Extracted records
────
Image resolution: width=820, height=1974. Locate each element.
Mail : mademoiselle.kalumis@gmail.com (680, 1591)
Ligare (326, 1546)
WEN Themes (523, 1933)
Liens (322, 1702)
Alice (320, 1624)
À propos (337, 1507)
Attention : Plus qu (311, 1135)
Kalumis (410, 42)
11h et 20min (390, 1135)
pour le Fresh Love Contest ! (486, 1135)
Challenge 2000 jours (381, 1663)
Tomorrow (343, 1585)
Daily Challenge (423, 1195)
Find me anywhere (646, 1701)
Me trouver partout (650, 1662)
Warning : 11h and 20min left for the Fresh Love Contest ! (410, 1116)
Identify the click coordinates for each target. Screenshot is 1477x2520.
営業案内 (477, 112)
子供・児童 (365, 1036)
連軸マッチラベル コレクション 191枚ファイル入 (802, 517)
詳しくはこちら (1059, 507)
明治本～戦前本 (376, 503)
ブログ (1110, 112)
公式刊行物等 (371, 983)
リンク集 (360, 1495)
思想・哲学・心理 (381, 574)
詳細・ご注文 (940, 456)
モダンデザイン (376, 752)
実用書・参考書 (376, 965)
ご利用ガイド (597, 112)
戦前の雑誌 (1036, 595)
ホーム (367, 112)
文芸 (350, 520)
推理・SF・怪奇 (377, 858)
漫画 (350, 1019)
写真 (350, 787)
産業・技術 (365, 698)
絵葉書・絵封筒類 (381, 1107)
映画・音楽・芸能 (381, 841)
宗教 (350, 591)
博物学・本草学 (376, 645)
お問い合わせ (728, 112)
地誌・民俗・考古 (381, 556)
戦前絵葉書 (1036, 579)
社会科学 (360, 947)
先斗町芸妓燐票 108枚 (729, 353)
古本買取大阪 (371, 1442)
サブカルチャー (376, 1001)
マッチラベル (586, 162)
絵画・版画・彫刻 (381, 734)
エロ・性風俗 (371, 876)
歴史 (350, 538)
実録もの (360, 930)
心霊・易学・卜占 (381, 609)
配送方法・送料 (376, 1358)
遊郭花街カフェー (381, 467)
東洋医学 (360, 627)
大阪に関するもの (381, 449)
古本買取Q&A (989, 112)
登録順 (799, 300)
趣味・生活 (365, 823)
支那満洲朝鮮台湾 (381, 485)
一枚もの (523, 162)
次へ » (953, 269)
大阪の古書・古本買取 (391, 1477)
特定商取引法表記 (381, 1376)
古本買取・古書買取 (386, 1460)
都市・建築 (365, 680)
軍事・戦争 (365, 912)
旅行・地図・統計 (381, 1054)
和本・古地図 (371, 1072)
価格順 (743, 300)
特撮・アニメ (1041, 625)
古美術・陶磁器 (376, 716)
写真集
────
» **WHAT YOU ARE ASKED TO DO**: All of the lines above should be returned exactly as written.

» **WRITTEN SOLUTION**:
Image resolution: width=820, height=1974. Locate each element.
Mail : mademoiselle.kalumis@gmail.com (680, 1591)
Ligare (326, 1546)
WEN Themes (523, 1933)
Liens (322, 1702)
Alice (320, 1624)
À propos (337, 1507)
Attention : Plus qu (311, 1135)
Kalumis (410, 42)
11h et 20min (390, 1135)
pour le Fresh Love Contest ! (486, 1135)
Challenge 2000 jours (381, 1663)
Tomorrow (343, 1585)
Daily Challenge (423, 1195)
Find me anywhere (646, 1701)
Me trouver partout (650, 1662)
Warning : 11h and 20min left for the Fresh Love Contest ! (410, 1116)
Identify the click coordinates for each target. Screenshot is 1477x2520.
営業案内 (477, 112)
子供・児童 (365, 1036)
連軸マッチラベル コレクション 191枚ファイル入 (802, 517)
詳しくはこちら (1059, 507)
明治本～戦前本 (376, 503)
ブログ (1110, 112)
公式刊行物等 (371, 983)
リンク集 (360, 1495)
思想・哲学・心理 (381, 574)
詳細・ご注文 (940, 456)
モダンデザイン (376, 752)
実用書・参考書 (376, 965)
ご利用ガイド (597, 112)
戦前の雑誌 (1036, 595)
ホーム (367, 112)
文芸 (350, 520)
推理・SF・怪奇 (377, 858)
漫画 (350, 1019)
写真 (350, 787)
産業・技術 (365, 698)
絵葉書・絵封筒類 (381, 1107)
映画・音楽・芸能 (381, 841)
宗教 (350, 591)
博物学・本草学 (376, 645)
お問い合わせ (728, 112)
地誌・民俗・考古 (381, 556)
戦前絵葉書 (1036, 579)
社会科学 (360, 947)
先斗町芸妓燐票 108枚 (729, 353)
古本買取大阪 (371, 1442)
サブカルチャー (376, 1001)
マッチラベル (586, 162)
絵画・版画・彫刻 (381, 734)
エロ・性風俗 (371, 876)
歴史 (350, 538)
実録もの (360, 930)
心霊・易学・卜占 (381, 609)
配送方法・送料 (376, 1358)
遊郭花街カフェー (381, 467)
東洋医学 (360, 627)
大阪に関するもの (381, 449)
古本買取Q&A (989, 112)
登録順 (799, 300)
趣味・生活 (365, 823)
支那満洲朝鮮台湾 (381, 485)
一枚もの (523, 162)
次へ » (953, 269)
大阪の古書・古本買取 (391, 1477)
特定商取引法表記 (381, 1376)
古本買取・古書買取 (386, 1460)
都市・建築 (365, 680)
軍事・戦争 (365, 912)
旅行・地図・統計 (381, 1054)
和本・古地図 (371, 1072)
価格順 (743, 300)
特撮・アニメ (1041, 625)
古美術・陶磁器 (376, 716)
写真集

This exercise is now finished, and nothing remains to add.